> SOURCE MATERIAL
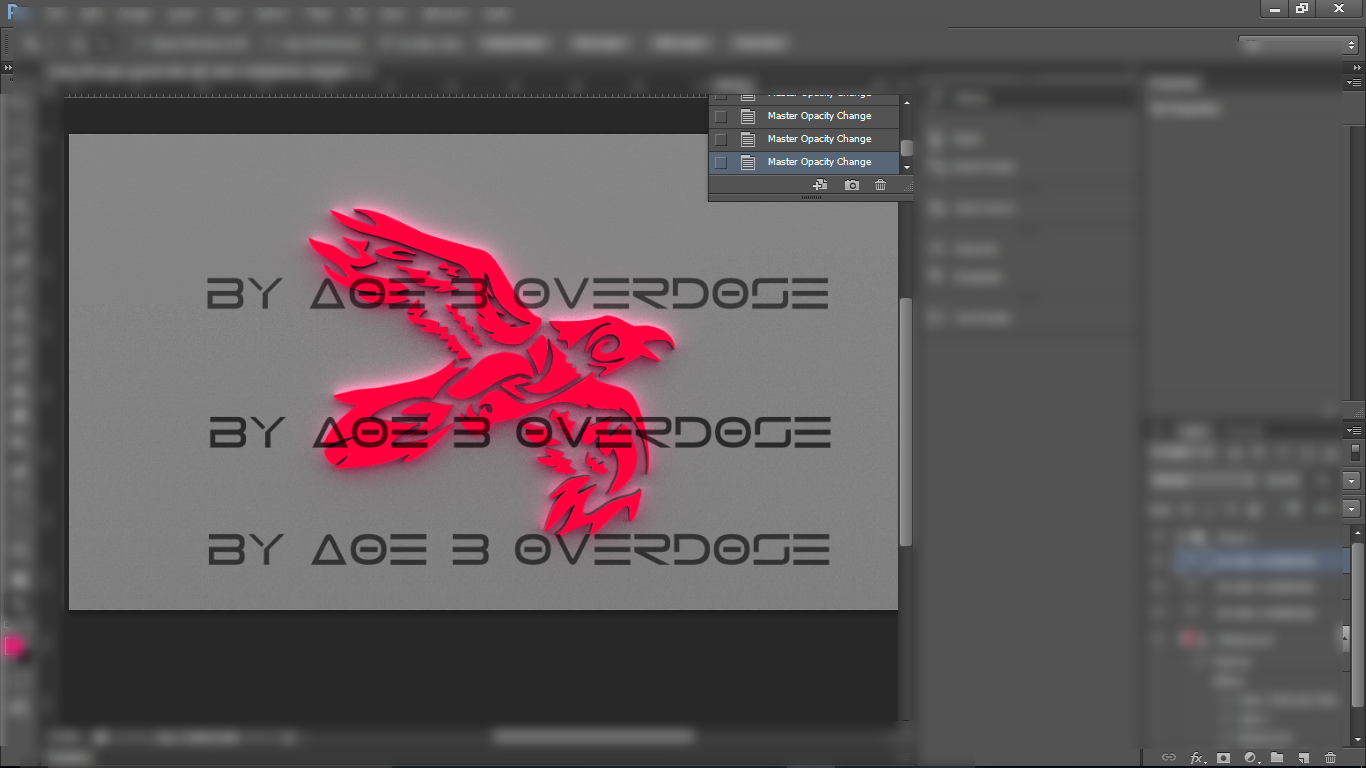Screen dimensions: 1366x768
Task: Create new document from current history state
Action: coord(820,185)
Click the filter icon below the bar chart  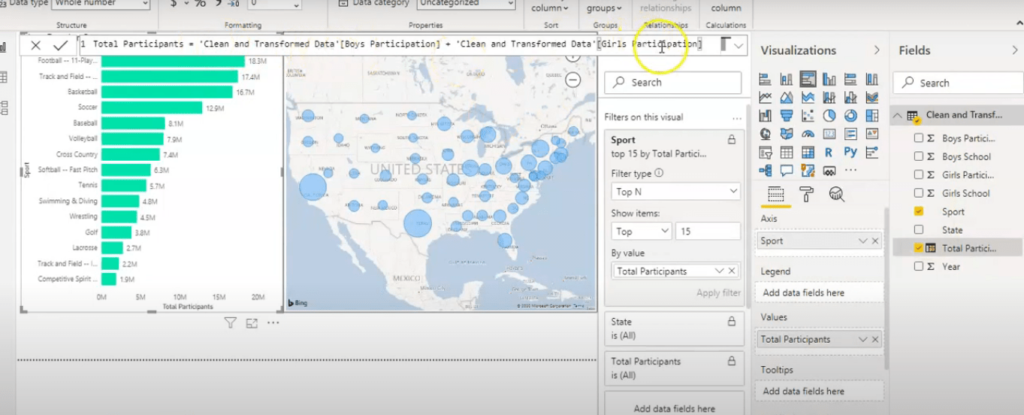pyautogui.click(x=230, y=323)
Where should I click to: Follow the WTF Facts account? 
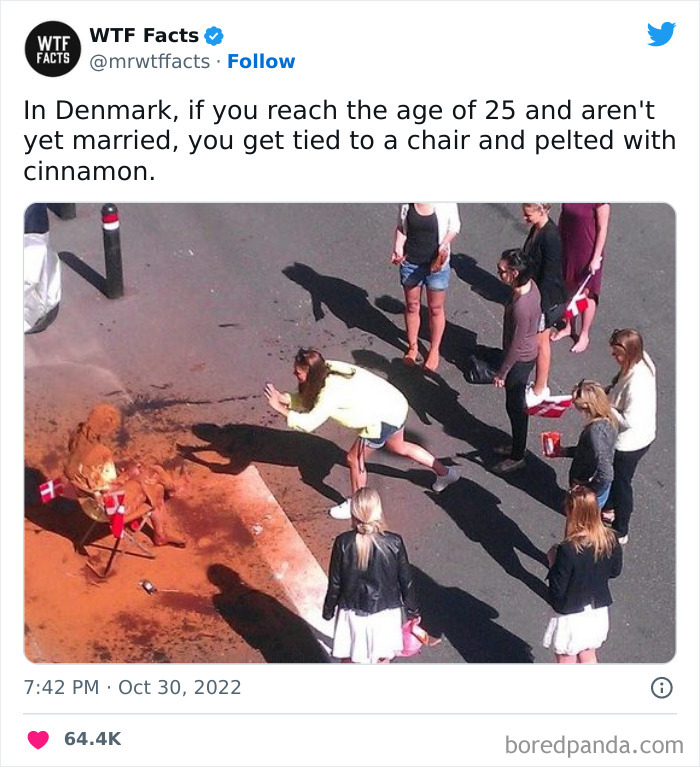pos(261,62)
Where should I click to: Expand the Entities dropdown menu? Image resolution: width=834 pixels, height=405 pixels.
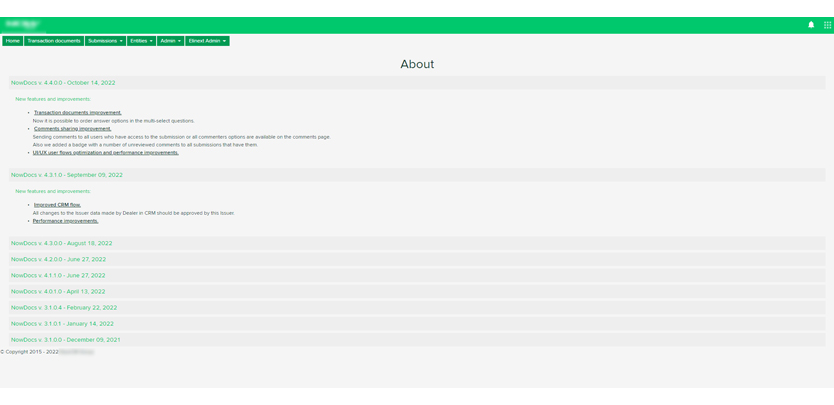[141, 41]
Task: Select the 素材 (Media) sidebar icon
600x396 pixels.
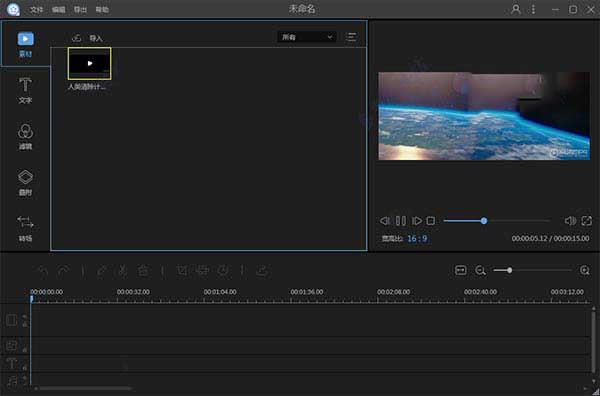Action: coord(25,44)
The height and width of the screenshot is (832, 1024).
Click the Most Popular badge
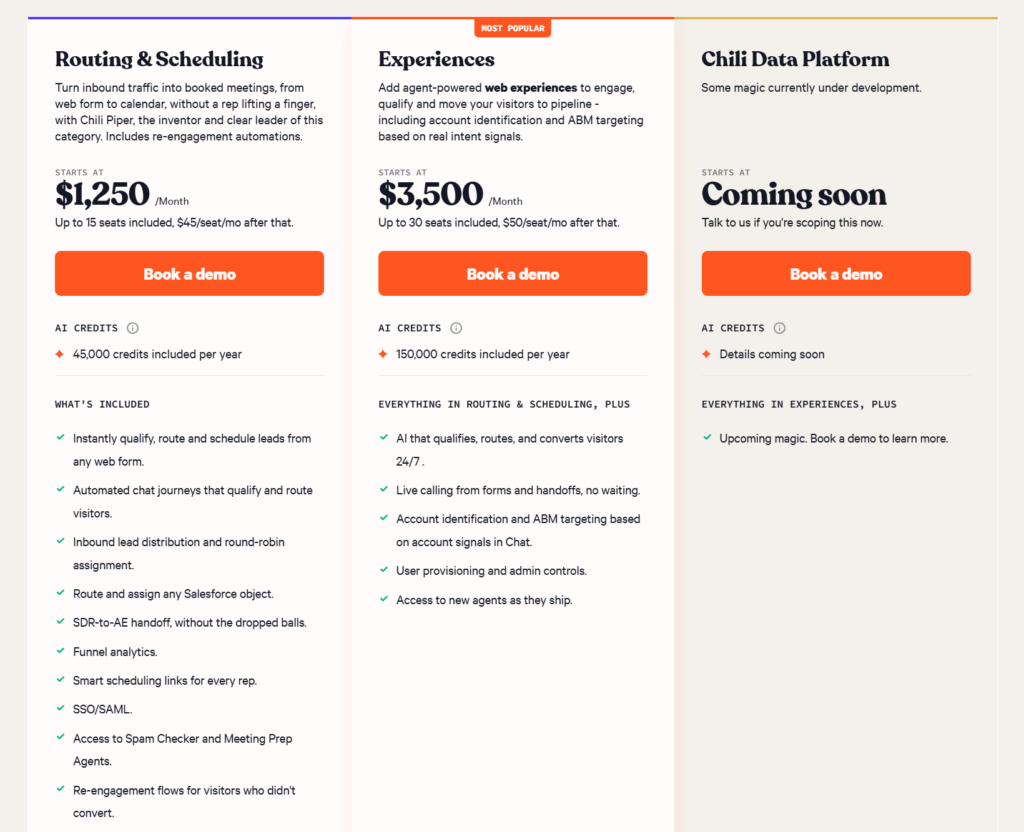pos(513,28)
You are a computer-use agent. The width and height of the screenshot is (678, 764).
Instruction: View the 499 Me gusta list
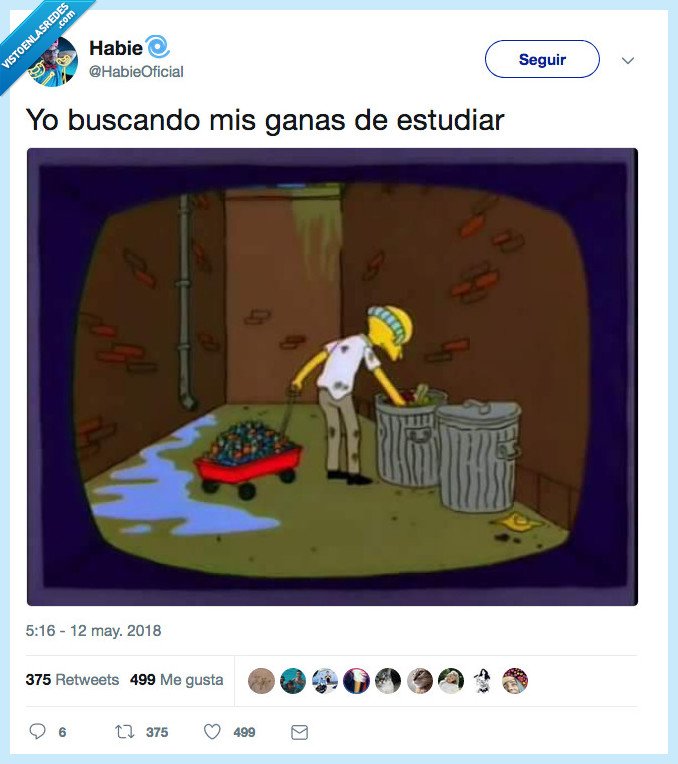click(176, 679)
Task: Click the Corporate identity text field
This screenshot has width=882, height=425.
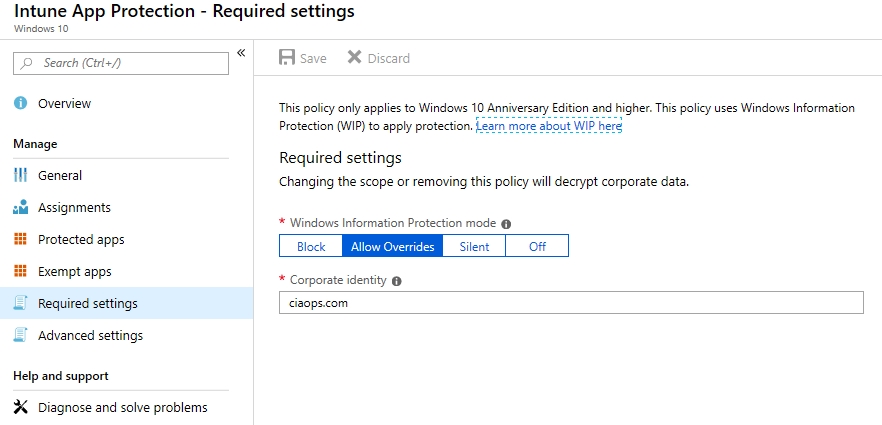Action: 570,303
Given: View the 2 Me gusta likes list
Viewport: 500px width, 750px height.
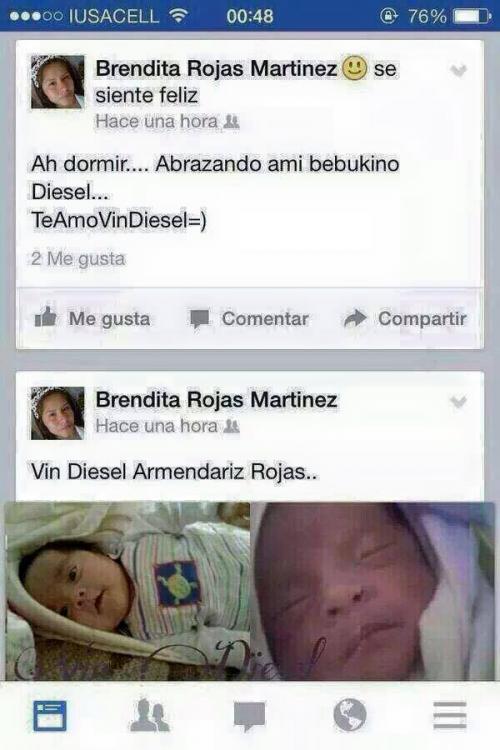Looking at the screenshot, I should [78, 259].
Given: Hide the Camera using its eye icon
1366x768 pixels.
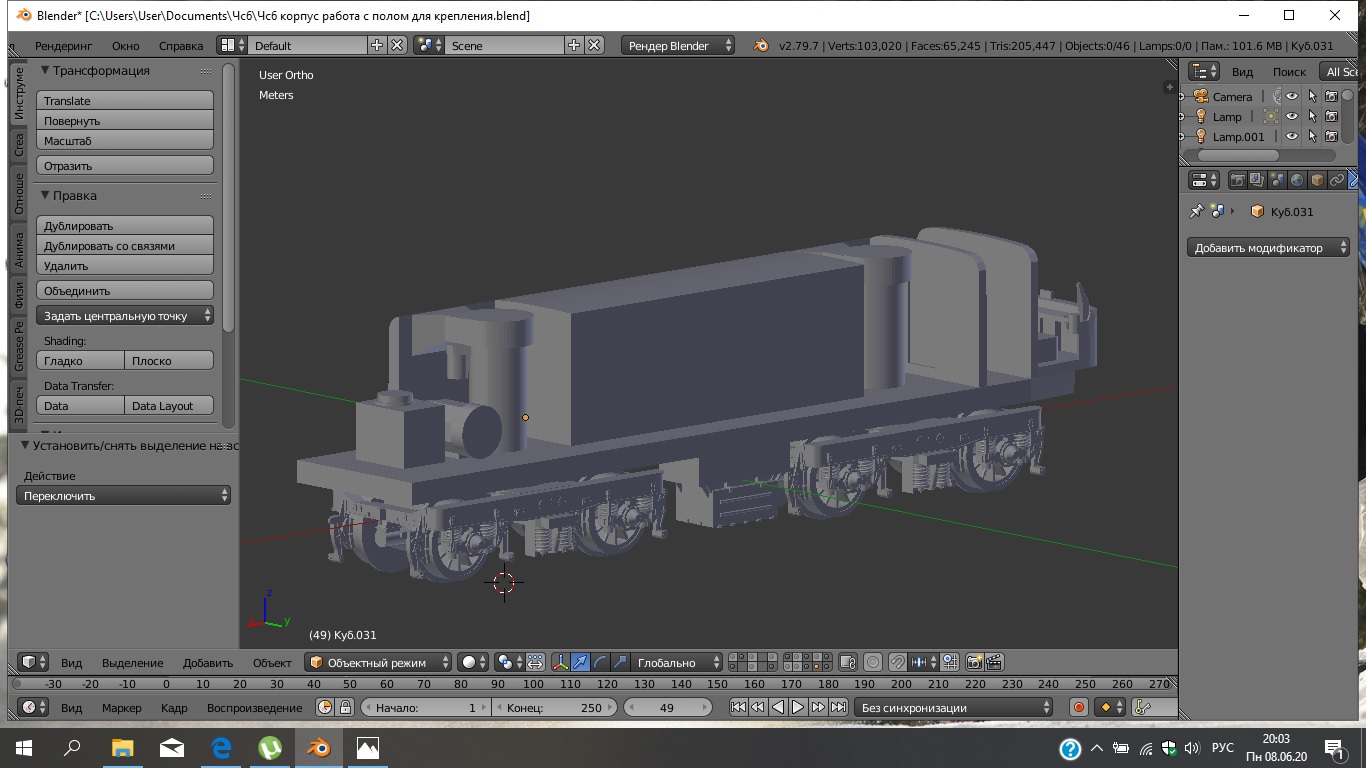Looking at the screenshot, I should 1292,97.
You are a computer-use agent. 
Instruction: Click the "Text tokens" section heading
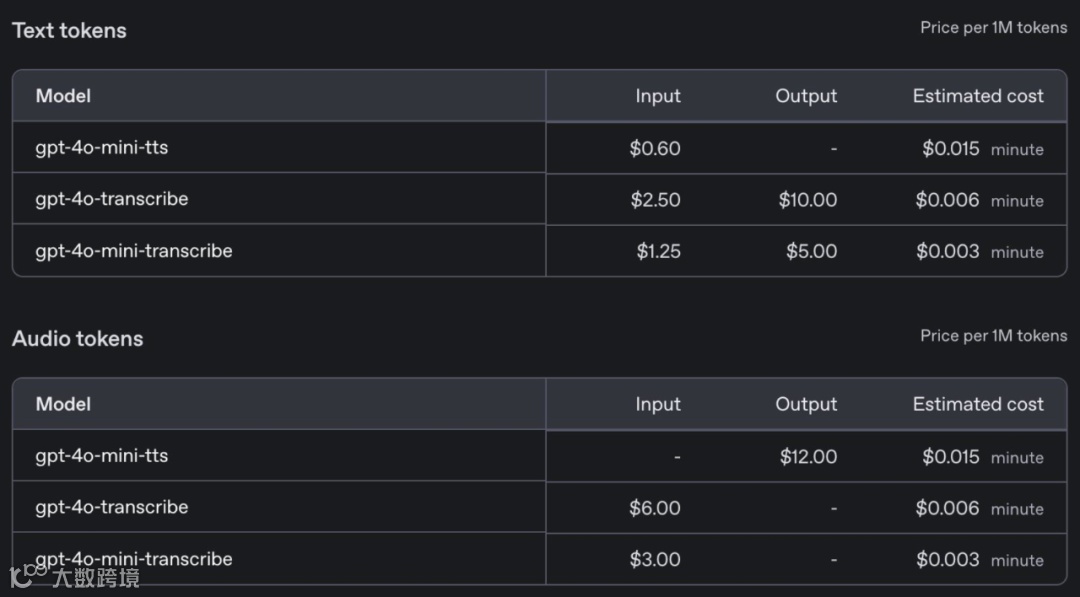click(x=69, y=30)
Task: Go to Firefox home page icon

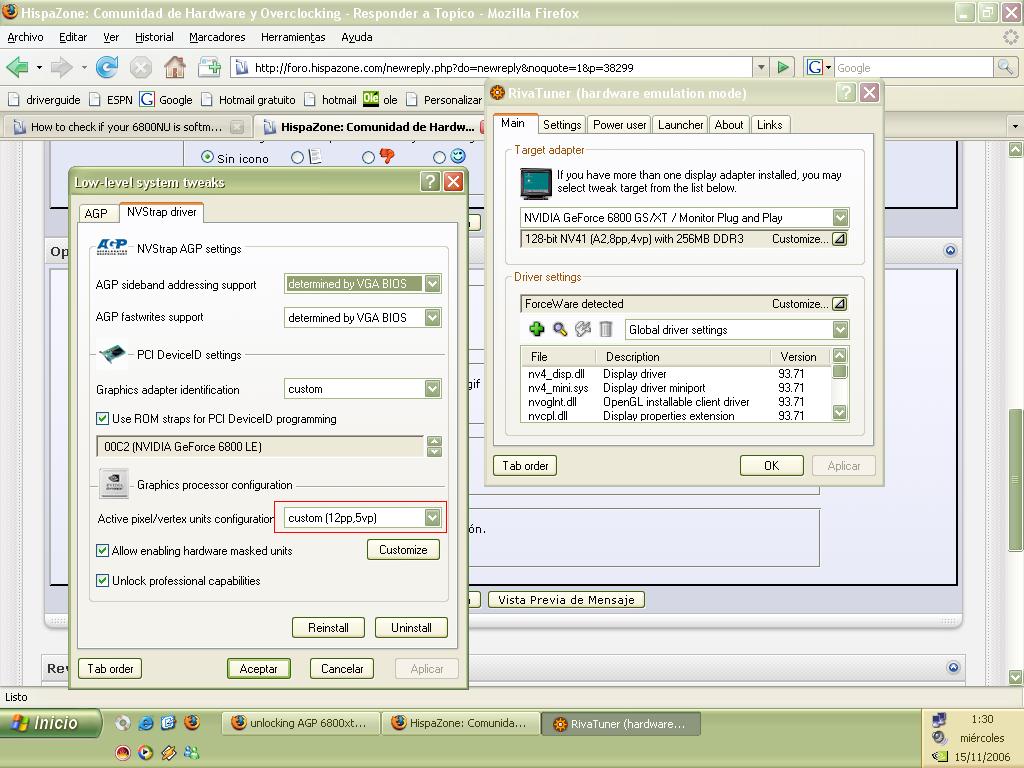Action: pos(174,67)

> WHAT IS EXPECTED
Leave the pictures out. Output exactly, and only, the lines from the one with "1366x768 pixels." through the last line of the listing above, both included.

> RESPONSE FOR THIS EXERCISE
1366x768 pixels.
Looking at the screenshot, I should 1292,97.
You are a computer-use agent. 
Instruction: Click the "Text tokens" section heading
click(x=69, y=30)
Task: Go to Firefox home page icon

Action: pos(174,67)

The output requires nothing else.